Gili,

On Mon, Oct 26, 2009 at 6:55 AM, Gili Tzabari <gili.tzab...@gmail.com>wrote:

> It sounds to
> me like dependency injection is mostly about testability, not code
> reuse


DI is about flexibility, less boilerplate, and code reuse. Testability falls
out of that. We use tests in examples because they illustrate the benefits
of DI without having to involve a framework.

Your solution solves one problem--resetting static state, but it doesn't
help you outside of testing. Even when you're testing, it doesn't help you
identify which dependencies you need to mock out. For example, I can
introduce a network dep in a lower layer and make your tests run slowly or
even fail.
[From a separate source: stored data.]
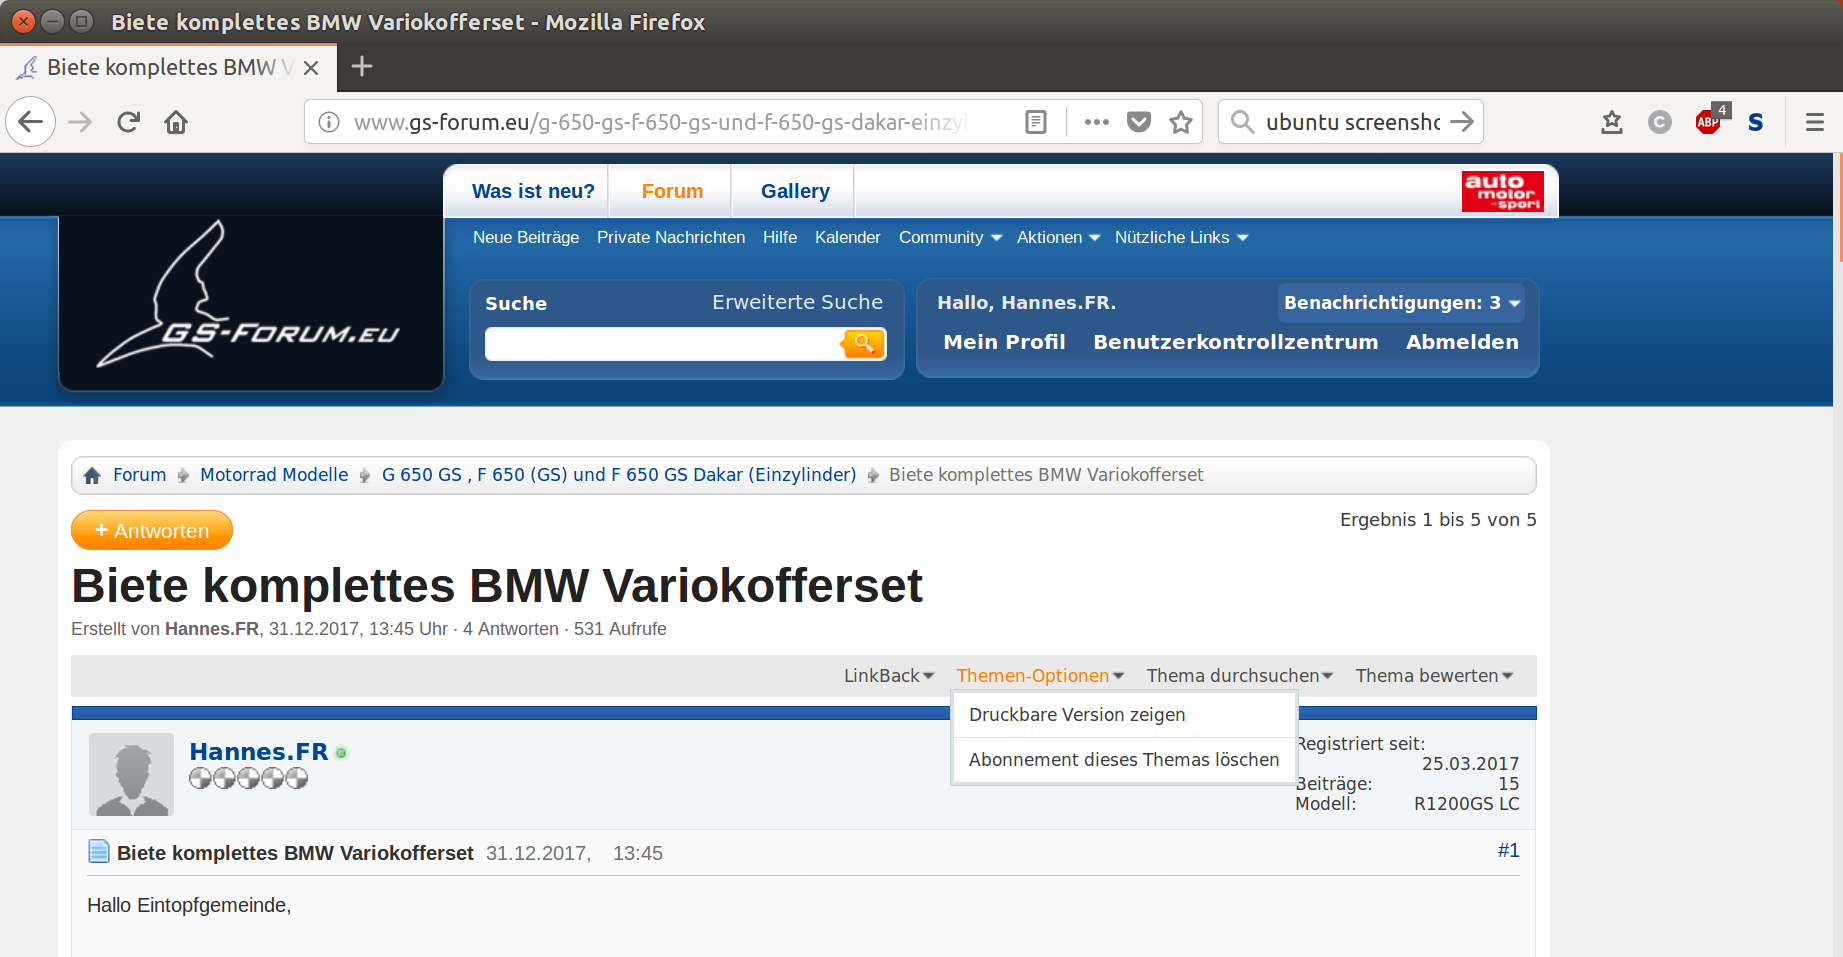Focus the forum Suche text field
The width and height of the screenshot is (1843, 957).
pos(662,344)
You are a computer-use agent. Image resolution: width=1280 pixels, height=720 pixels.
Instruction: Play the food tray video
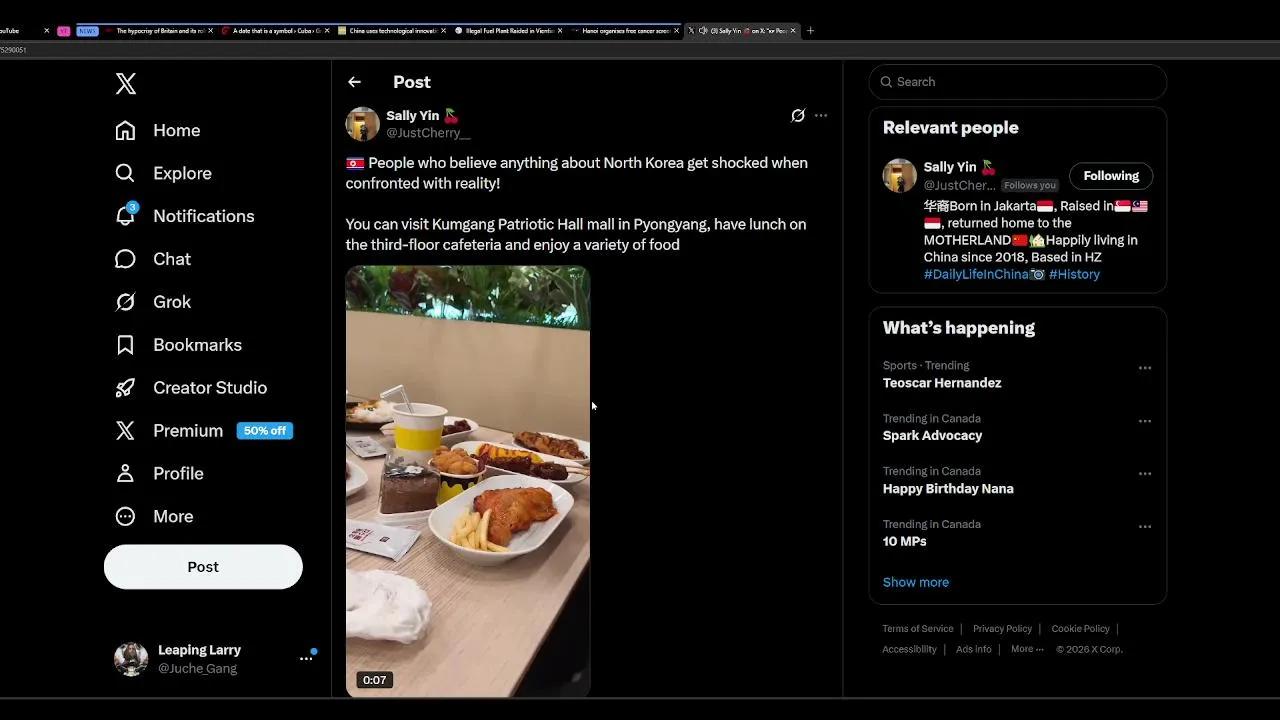coord(468,481)
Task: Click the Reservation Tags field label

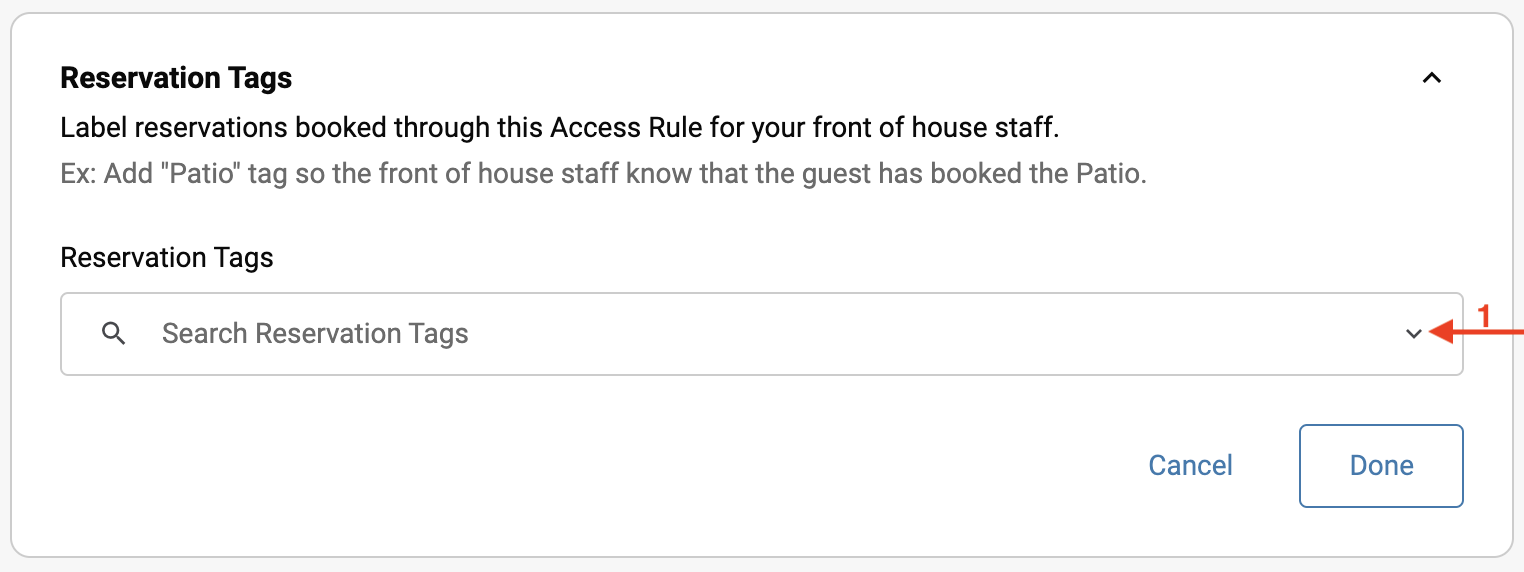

DI also greatly reduces the number of factories you need to
write.

and to that end ClassLoaders are actually less complex than all
> the hoopla that Guice does under the hood (hint: Guice uses ASM which
> uses bytecode rewriting and possibly even custom ClassLoaders).
>

Guice uses byte code rewriting for AOP but not DI (unless you count reading
line numbers associated with methods).


>        Don't get me wrong, I think that Guice is a great solution for DI,
> but
> I wonder whether DI is the correct solution to the problem. I am
> suspicious because I find it degrades API usability.


When used correctly, DI can make your API smaller because you don't need to
expose factory APIs. Also, I recommend making your injectable constructors
package-private so you can modify them freely without breaking clients.